Copyright: Ronnie Landfield,Fair Use

Curator: Ronnie Landfield painted "Heaven and Earth" in 1967, working with acrylic paint. Editor: My first thought is how strangely the colours interact. That pale, sickly yellow surrounding such gloomy swathes of green and brown – it’s unsettling, like looking at a dreamscape that’s slightly out of sync. Curator: Dreams can be portals, can’t they? Landfield often uses landscapes as a base for more abstract, internal narratives. He plays on traditional archetypes; in many cultures, earth symbolizes the maternal and nurturing, while heaven offers notions of the spiritual, transcendence. This stark contrast perhaps echoes an internal struggle between those two forces. Editor: Formally, the bands of colour function almost like theatrical flats, compressed and flattened. The colour's applied with thin washes, heightening the canvas’s texture to articulate shape. Curator: Looking at it that way, it strikes me as a symbolist gesture, attempting to represent unseen or subconscious forces. You see how the yellow surrounding colour functions? Editor: The yellow and the dividing colour creates distance. The perspective is very controlled and forces a particular vantage. But still, it fails to resolve a deeper meaning. Is there anything we can grab onto here? Curator: The bridge at the foreground serves as a connection between two spaces in the painting and our two worlds in theory, so it could suggest that it is about building towards some synthesis, however imperfect or transient.

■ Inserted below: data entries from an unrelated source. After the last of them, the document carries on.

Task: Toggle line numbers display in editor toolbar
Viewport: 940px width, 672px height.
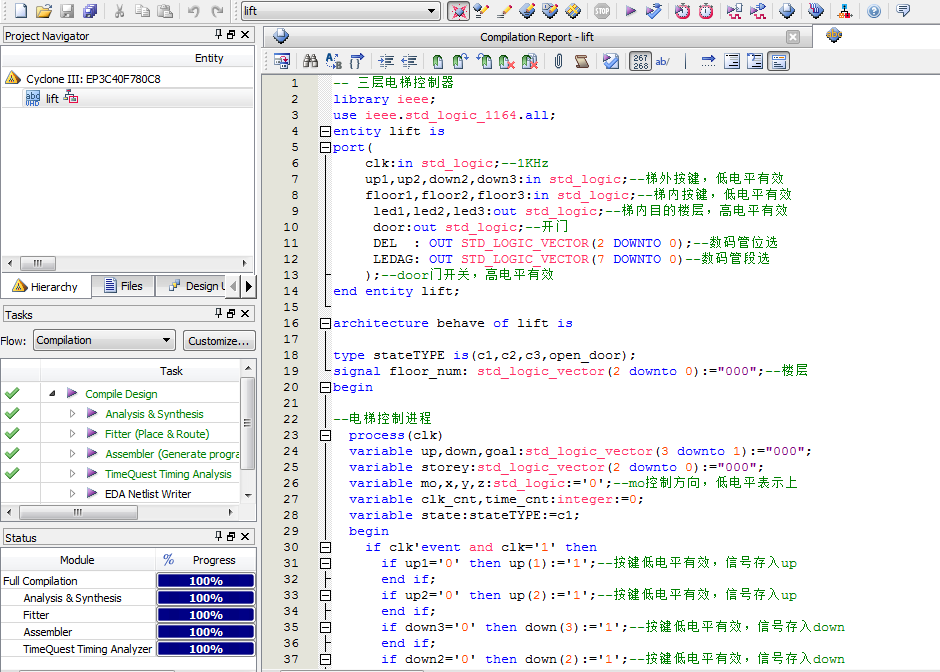Action: [640, 62]
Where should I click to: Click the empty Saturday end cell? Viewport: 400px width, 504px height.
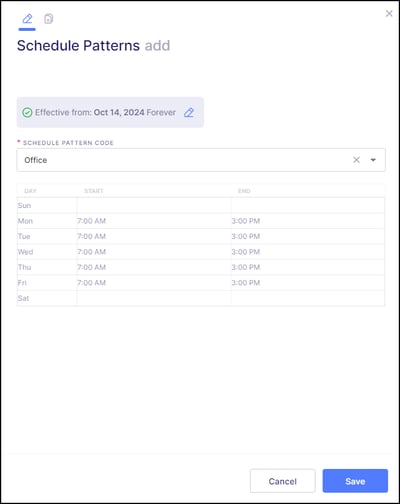point(308,298)
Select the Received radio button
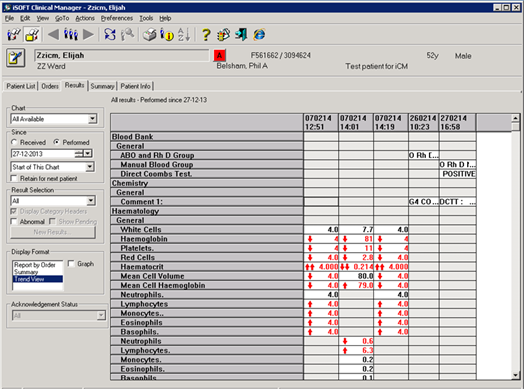Screen dimensions: 524x389 click(14, 142)
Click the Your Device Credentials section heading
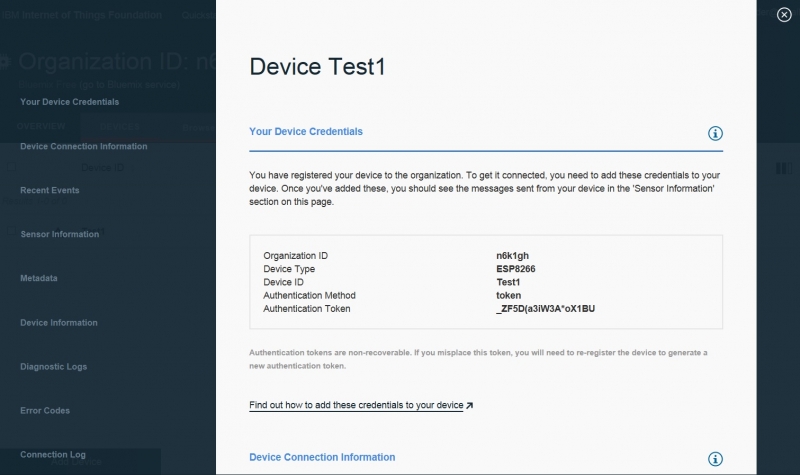The height and width of the screenshot is (475, 800). [x=306, y=131]
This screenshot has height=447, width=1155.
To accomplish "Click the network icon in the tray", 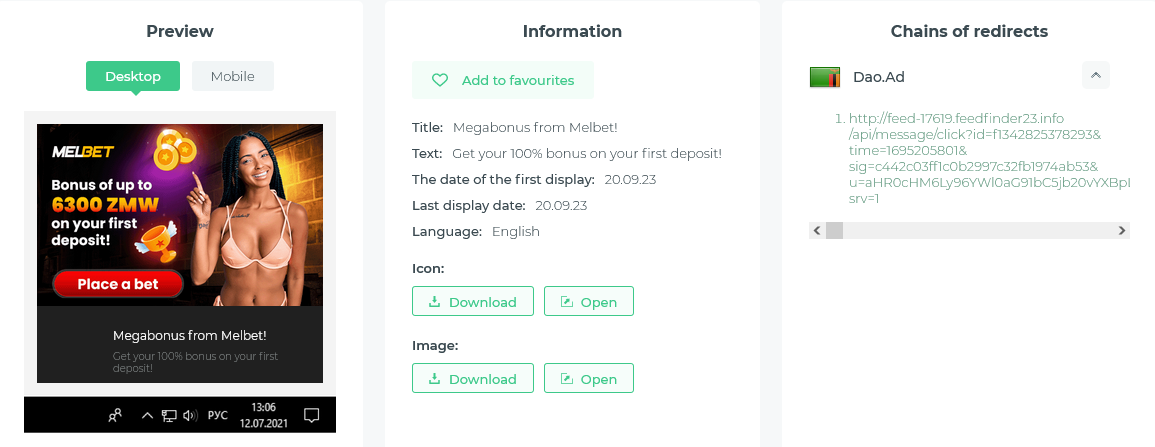I will tap(169, 414).
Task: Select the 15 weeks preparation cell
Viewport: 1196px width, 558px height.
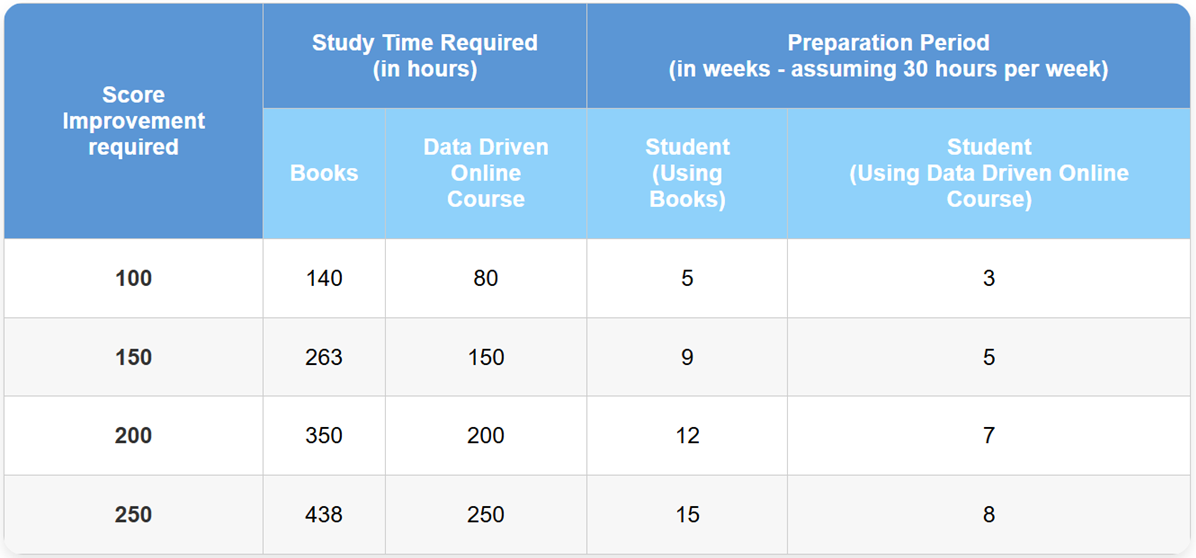Action: (687, 515)
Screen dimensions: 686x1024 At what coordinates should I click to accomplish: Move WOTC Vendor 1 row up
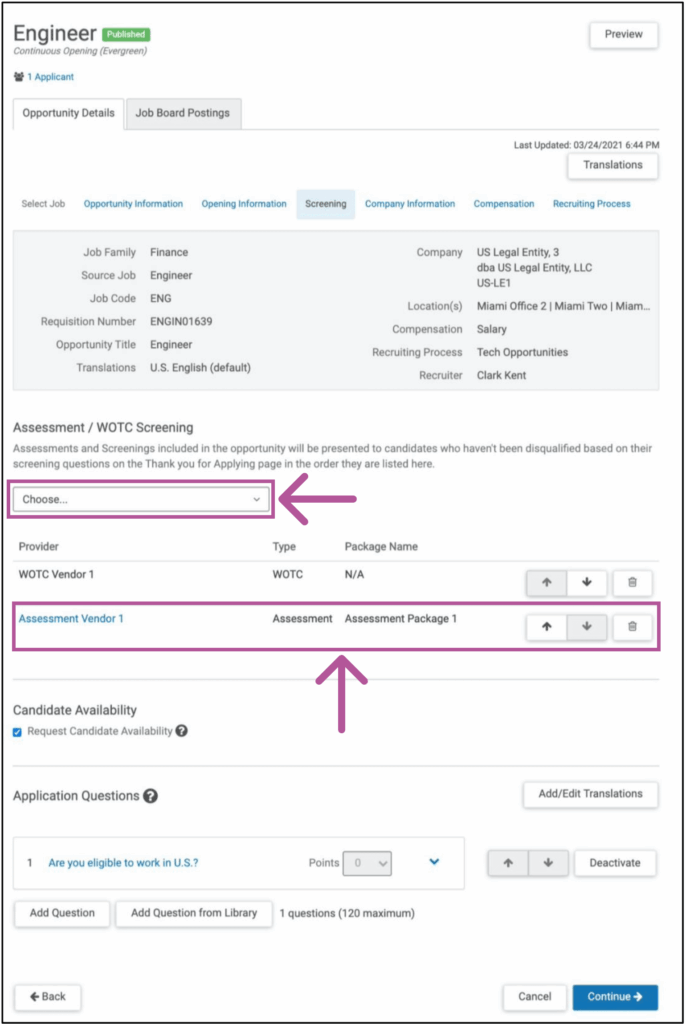(547, 583)
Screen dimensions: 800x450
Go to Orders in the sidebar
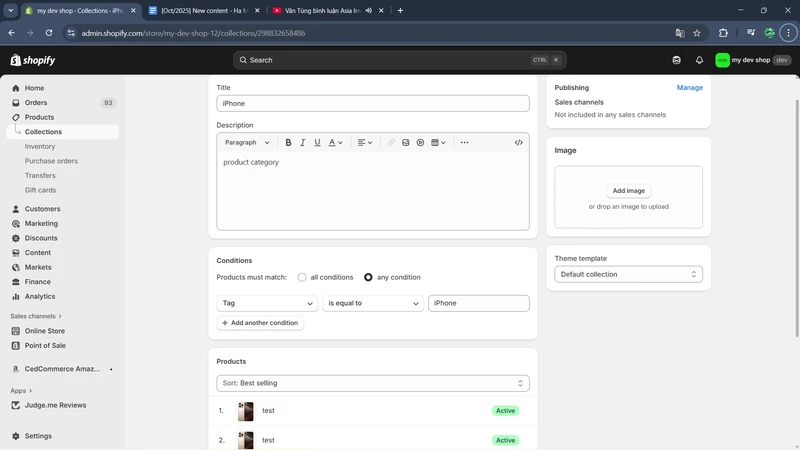click(36, 103)
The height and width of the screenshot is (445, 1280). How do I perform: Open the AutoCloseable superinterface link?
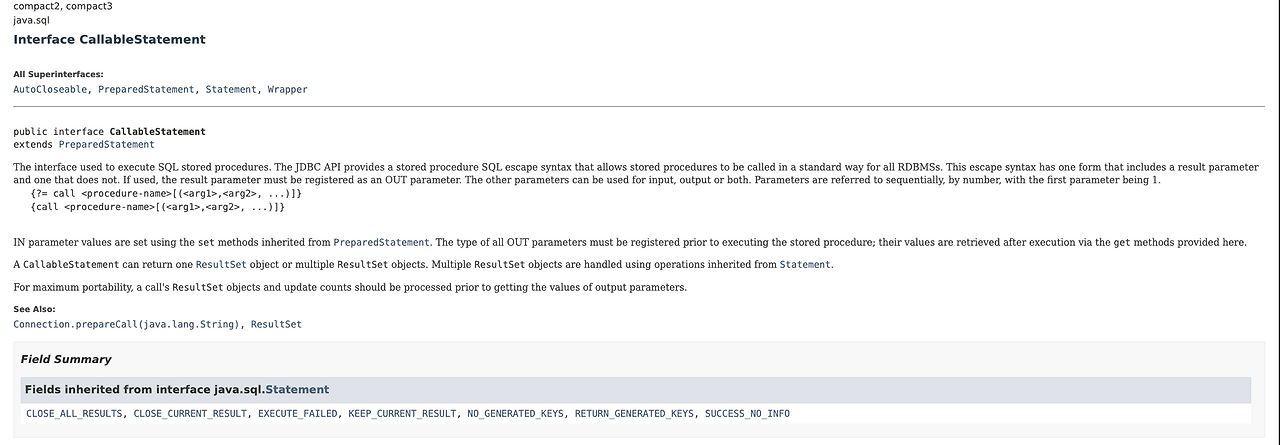[x=50, y=90]
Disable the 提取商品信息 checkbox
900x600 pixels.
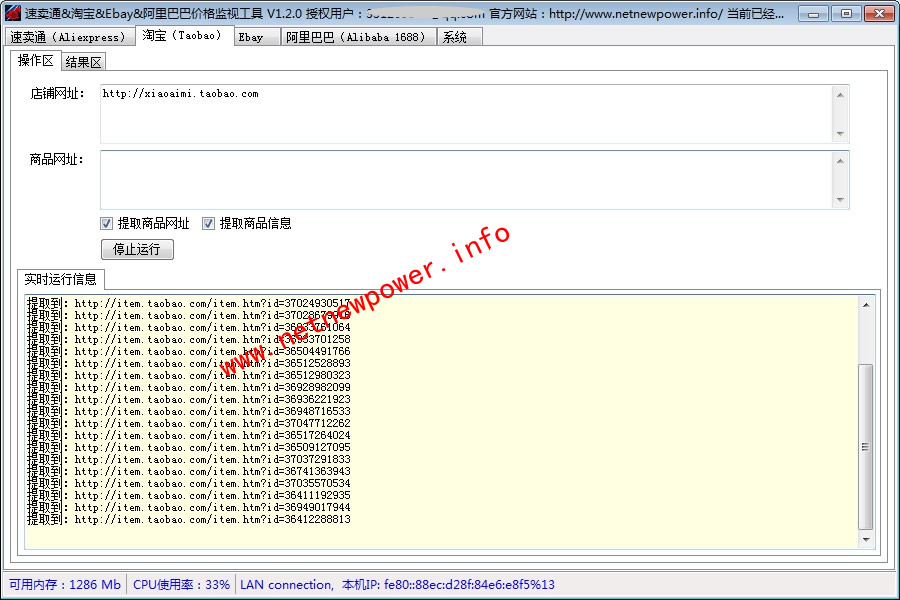pos(209,224)
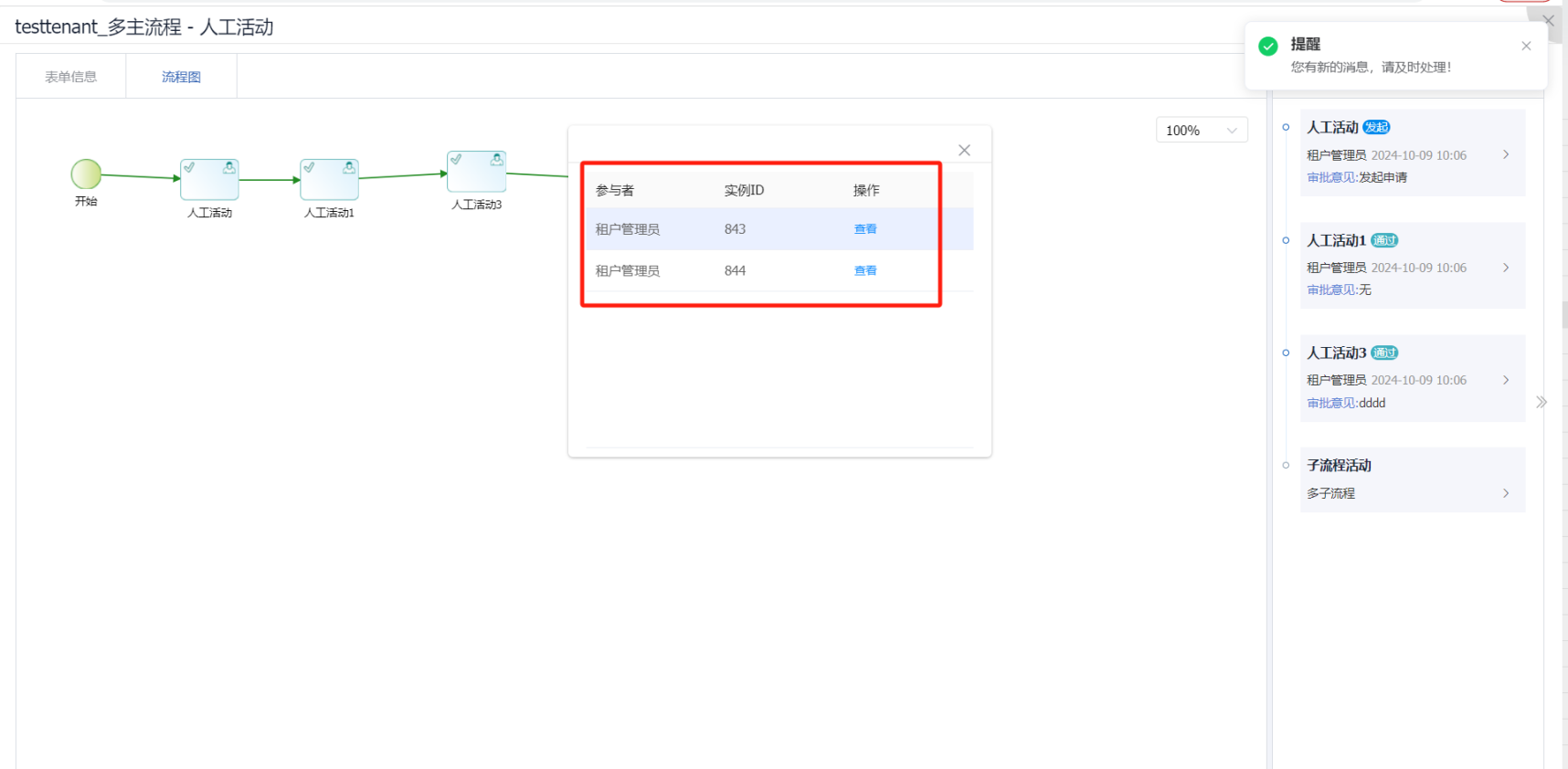This screenshot has height=769, width=1568.
Task: Open the 100% zoom level dropdown
Action: [x=1201, y=131]
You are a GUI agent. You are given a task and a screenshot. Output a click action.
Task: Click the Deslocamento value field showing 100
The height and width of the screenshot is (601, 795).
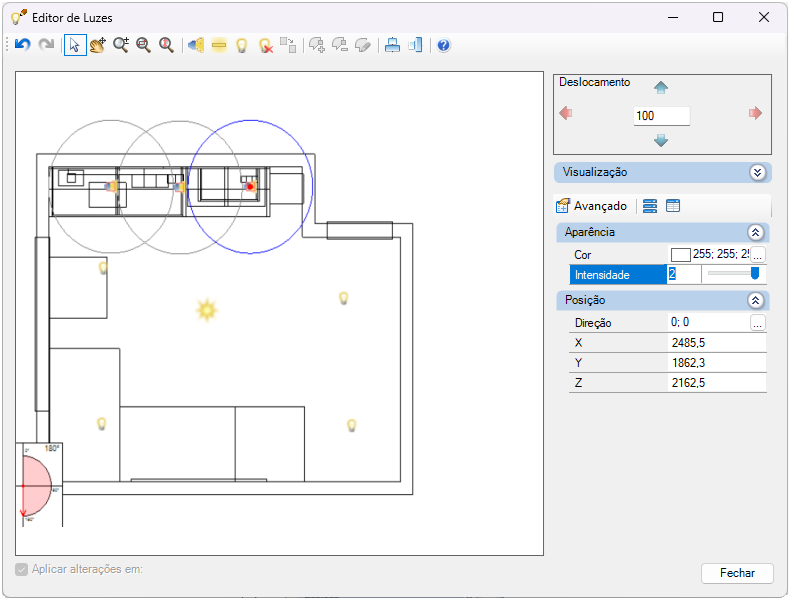tap(661, 116)
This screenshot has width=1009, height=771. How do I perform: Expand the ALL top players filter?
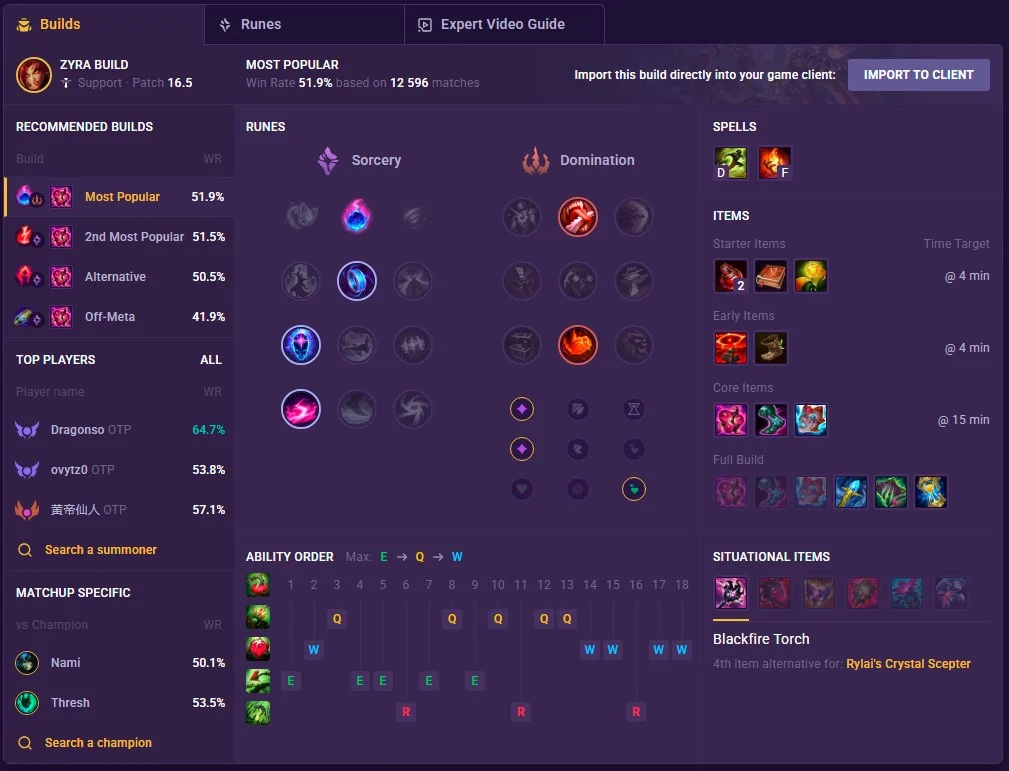coord(210,360)
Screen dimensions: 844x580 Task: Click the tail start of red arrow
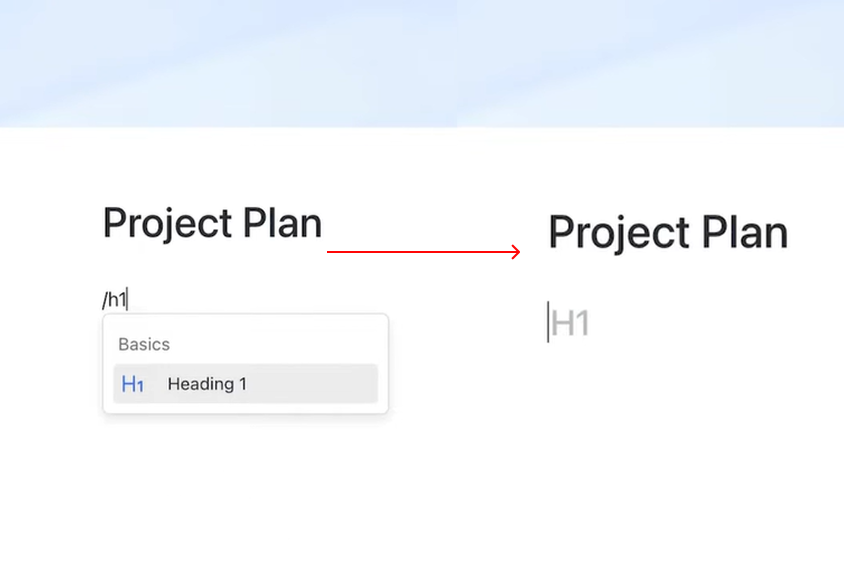point(331,252)
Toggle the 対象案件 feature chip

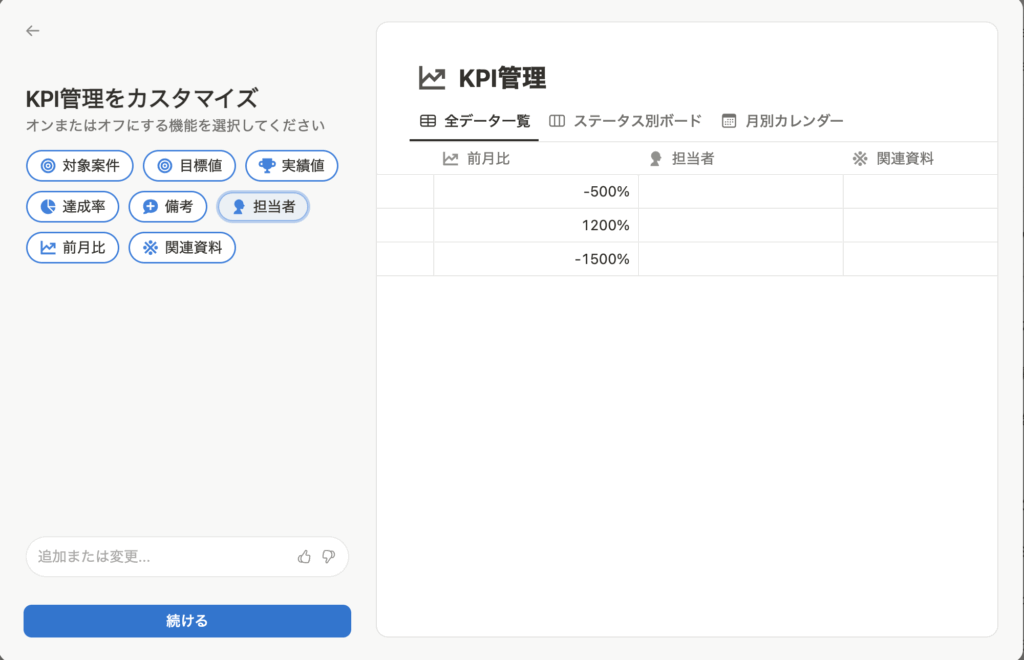[80, 166]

Even those jarring contrasts in color I see as opportunities, points where we must try to reconcile ourselves to incongruities. It's about reaching beyond immediate comfort zones. Editor: A fraught, uncertain peace, maybe. Looking again, there's a vulnerability. It doesn't present any certainties, that's for sure. Curator: No, perhaps it is in questioning certainties, it opens into possibilities of how such visual art can be powerful.